RECORDS TO PROCESS START
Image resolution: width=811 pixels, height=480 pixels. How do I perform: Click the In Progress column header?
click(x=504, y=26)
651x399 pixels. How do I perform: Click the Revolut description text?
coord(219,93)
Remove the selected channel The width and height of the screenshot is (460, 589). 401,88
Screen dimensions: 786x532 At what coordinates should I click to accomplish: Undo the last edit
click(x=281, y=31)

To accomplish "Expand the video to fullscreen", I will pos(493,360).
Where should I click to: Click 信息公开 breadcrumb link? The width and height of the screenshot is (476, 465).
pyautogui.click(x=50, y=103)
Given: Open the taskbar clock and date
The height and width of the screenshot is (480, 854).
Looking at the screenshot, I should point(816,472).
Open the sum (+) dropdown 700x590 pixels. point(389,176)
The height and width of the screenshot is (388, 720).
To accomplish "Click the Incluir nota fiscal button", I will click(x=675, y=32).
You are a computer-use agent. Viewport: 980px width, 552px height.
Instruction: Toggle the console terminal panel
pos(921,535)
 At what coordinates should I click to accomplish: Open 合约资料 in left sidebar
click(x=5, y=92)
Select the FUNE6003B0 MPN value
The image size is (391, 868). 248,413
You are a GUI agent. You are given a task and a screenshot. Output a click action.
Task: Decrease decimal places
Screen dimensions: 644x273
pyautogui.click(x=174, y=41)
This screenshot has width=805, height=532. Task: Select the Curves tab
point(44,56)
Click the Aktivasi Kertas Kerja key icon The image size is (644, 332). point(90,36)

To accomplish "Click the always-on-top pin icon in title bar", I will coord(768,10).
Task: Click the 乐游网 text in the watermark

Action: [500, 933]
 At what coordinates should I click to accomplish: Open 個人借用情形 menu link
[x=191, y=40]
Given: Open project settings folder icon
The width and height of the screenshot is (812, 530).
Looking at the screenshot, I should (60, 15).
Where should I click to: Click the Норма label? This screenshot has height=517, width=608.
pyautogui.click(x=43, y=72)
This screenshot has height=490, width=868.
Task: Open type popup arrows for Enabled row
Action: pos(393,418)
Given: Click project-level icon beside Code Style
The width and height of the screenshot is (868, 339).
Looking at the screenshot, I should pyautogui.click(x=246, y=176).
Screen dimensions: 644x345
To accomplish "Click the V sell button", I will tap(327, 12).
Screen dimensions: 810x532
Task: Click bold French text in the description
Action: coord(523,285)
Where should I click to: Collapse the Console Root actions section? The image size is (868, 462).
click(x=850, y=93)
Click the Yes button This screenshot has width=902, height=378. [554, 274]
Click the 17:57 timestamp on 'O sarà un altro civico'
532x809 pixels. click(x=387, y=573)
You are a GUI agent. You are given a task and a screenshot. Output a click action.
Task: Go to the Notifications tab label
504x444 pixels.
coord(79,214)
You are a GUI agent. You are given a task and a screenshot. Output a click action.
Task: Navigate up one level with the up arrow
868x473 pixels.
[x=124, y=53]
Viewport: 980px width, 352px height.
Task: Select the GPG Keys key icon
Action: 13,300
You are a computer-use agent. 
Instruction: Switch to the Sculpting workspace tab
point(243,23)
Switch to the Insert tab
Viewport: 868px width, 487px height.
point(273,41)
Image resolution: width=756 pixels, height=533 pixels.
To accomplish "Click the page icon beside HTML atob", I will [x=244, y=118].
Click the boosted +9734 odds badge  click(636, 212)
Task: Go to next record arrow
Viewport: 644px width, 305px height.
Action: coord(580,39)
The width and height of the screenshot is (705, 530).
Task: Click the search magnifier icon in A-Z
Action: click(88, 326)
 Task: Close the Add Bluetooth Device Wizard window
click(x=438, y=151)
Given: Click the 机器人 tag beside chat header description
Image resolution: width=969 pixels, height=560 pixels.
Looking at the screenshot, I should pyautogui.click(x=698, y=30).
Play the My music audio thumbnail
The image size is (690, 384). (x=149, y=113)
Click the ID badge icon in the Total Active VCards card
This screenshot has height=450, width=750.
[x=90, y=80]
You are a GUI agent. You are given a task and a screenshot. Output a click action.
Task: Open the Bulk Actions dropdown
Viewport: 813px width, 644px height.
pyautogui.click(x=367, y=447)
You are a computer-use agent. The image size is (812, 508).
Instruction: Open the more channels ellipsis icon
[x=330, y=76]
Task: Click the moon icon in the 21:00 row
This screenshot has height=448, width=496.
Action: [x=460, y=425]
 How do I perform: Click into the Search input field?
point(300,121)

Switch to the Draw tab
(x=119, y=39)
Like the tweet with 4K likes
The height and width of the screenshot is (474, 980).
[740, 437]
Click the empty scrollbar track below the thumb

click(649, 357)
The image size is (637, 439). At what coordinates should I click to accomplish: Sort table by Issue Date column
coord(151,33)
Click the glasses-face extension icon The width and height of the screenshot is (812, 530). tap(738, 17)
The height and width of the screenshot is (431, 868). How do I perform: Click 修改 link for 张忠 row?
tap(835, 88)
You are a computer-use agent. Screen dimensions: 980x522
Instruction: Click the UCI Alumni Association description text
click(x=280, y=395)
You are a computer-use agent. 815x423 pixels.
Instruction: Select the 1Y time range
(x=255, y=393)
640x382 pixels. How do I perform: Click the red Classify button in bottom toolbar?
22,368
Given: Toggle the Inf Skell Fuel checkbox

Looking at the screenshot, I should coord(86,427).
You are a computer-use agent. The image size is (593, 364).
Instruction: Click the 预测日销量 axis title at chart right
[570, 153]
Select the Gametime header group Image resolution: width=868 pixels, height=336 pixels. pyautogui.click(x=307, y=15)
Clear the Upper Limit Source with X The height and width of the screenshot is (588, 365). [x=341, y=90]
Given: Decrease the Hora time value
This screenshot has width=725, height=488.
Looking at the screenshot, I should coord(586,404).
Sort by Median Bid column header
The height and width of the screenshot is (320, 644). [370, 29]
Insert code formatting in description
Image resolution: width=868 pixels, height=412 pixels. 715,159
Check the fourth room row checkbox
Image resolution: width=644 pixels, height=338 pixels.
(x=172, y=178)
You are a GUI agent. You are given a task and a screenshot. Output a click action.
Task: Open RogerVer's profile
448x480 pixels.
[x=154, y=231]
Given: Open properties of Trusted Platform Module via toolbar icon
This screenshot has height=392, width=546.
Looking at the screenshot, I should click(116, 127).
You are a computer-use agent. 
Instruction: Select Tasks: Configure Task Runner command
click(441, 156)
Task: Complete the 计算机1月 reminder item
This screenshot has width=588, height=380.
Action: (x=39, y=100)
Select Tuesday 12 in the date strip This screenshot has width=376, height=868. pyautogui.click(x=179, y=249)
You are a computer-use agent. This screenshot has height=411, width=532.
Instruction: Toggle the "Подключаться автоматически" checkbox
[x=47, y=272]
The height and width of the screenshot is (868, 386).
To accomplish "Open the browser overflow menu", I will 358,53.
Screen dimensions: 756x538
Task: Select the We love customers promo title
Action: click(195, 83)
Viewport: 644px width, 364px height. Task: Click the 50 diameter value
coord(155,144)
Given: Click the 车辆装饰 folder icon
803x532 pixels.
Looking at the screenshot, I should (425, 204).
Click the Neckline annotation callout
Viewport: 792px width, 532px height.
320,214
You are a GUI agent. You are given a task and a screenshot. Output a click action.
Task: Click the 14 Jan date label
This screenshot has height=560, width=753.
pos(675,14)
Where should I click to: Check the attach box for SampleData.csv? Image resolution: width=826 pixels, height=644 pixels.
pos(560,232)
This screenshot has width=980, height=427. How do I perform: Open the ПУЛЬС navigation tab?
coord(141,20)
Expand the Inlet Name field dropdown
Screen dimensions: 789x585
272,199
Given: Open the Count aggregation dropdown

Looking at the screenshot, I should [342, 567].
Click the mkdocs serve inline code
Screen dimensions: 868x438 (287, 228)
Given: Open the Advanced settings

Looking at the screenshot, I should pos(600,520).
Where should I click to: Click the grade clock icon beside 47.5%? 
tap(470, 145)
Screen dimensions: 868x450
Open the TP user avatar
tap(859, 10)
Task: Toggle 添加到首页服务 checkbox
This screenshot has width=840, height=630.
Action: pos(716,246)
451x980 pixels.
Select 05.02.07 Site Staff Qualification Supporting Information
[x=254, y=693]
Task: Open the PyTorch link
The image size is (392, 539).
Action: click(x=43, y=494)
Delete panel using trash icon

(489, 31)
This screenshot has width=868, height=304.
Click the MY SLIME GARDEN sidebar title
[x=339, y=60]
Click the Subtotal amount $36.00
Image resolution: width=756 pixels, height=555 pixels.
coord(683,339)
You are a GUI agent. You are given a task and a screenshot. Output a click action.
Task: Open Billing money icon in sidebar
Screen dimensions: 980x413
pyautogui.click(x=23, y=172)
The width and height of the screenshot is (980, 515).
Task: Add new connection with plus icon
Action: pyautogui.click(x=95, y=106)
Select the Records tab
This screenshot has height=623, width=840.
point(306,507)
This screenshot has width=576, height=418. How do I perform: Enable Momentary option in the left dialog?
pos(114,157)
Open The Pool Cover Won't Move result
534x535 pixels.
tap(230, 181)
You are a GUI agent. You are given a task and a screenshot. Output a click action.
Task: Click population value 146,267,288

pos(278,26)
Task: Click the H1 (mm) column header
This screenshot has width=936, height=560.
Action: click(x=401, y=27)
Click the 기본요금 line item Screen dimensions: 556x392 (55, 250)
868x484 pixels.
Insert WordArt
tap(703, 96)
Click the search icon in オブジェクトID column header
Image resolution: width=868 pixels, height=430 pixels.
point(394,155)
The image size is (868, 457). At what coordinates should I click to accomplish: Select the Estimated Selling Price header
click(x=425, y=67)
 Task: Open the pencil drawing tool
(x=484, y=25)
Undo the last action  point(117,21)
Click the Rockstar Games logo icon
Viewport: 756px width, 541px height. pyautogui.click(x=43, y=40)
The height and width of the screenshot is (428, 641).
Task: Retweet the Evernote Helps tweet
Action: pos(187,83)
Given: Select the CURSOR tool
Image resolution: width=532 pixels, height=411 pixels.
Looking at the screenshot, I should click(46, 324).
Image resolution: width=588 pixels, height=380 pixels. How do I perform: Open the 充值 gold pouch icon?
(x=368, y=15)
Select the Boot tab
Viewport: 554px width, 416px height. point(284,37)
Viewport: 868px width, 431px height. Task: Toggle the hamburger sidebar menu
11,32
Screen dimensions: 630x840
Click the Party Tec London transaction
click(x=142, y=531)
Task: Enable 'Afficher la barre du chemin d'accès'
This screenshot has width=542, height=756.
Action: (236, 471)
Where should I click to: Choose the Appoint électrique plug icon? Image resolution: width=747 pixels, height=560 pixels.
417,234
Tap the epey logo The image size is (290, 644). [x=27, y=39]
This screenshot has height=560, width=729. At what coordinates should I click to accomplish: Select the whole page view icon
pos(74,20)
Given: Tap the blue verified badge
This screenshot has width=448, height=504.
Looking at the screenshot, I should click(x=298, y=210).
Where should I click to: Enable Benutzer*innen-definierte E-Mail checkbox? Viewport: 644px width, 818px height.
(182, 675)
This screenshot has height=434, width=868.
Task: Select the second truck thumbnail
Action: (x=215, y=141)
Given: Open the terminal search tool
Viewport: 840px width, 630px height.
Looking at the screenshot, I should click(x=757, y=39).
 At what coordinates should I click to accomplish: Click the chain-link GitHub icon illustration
RECORDS TO PROCESS END
**REQUIRED WORK**
Your answer must be the line that contains "This screenshot has width=542, height=756." and every line after it to the end of the records, reproduced exactly.

**FINISHED EXERCISE**
This screenshot has width=542, height=756.
Action: (236, 471)
Where should I click to: Choose the Appoint électrique plug icon? Image resolution: width=747 pixels, height=560 pixels.
417,234
Tap the epey logo The image size is (290, 644). [x=27, y=39]
This screenshot has height=560, width=729. At what coordinates should I click to accomplish: Select the whole page view icon
pos(74,20)
Given: Tap the blue verified badge
This screenshot has width=448, height=504.
Looking at the screenshot, I should click(x=298, y=210).
Where should I click to: Enable Benutzer*innen-definierte E-Mail checkbox? Viewport: 644px width, 818px height.
(182, 675)
This screenshot has height=434, width=868.
Task: Select the second truck thumbnail
Action: (x=215, y=141)
Given: Open the terminal search tool
Viewport: 840px width, 630px height.
Looking at the screenshot, I should click(x=757, y=39).
 At what coordinates should I click to accomplish: Click the chain-link GitHub icon illustration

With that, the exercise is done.